Alma and Prudence, brought up by the emotionally cold Beatrice, their minds focused solely on developing knowledge and reason, have no understanding of how to become sisters, or to make friends. Despite being the daughters of a colossally wealthy man, they are not considered a good catch due to their odd ways, and their world becomes increasingly closeted as they reach marriageable age. Alma, sexually awakened thanks to the discovery of a pornographic book in her father’s library, quivers with sexual desire and longs to marry, but her plainness and terrifying intellect have created a formidable barrier to such emotional fulfilment. She watches as her unfathomable, seemingly emotionless sister inexplicably marries their former tutor, and then her only friend marries the man she has loved from afar for some years, leaving her alone and responsible for the running of her father’s business after the sudden death of her mother. However, Alma, ever rational, does not fall into despair at this disappointment; suppressing her sexuality, she devotes herself to her botanical work, determining on becoming the world’s foremost expert on mosses. She achieves much success at this, and derives great pleasure from it, but when love comes to her once again, much later in life, she finds that suddenly all else pales in comparison, and her emotions will lead her to travel paths she could never have otherwise imagined in the pursuit of trying to understand that most unanswerable of natural mysteries: the vagaries of the human heart.
The Signature of All Things is a fascinating, enormously wide ranging novel, taking in all manner of topics, from natural history to slavery, to the position of women and colonialisation.
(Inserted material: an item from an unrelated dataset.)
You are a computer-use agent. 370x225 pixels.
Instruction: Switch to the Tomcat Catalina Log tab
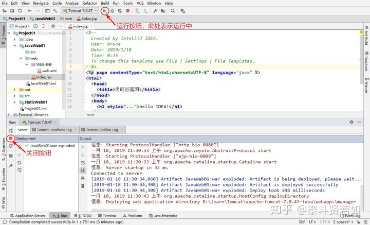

It is an incredibly ambitious attempt to encompass the nineteenth century spirit, and while it is by no means perfect, and could have done with a little more editing, it is a fantastic story with some brilliant characters, and looks at the nineteenth century from a far different perspective to any other historical novel I’ve read. Alma is a wonderful central force whose struggle to find a place for herself in a world that has not given her what her heart desires is incredibly moving but also very inspiring, and she leaps to life from the pages. I have to say that initially I had low expectations, considering that I had only known Gilbert’s name from her Eat, Pray, Love fame, but she is far more than just a new-age memoir writer, and I would recommend this to anyone who wants to be entirely transported elsewhere for a few days. I was quite bereft when I finished, and have a list as long as my arm of places and people and topics I now want to research – nineteenth century female botanists are about to become my new obsession!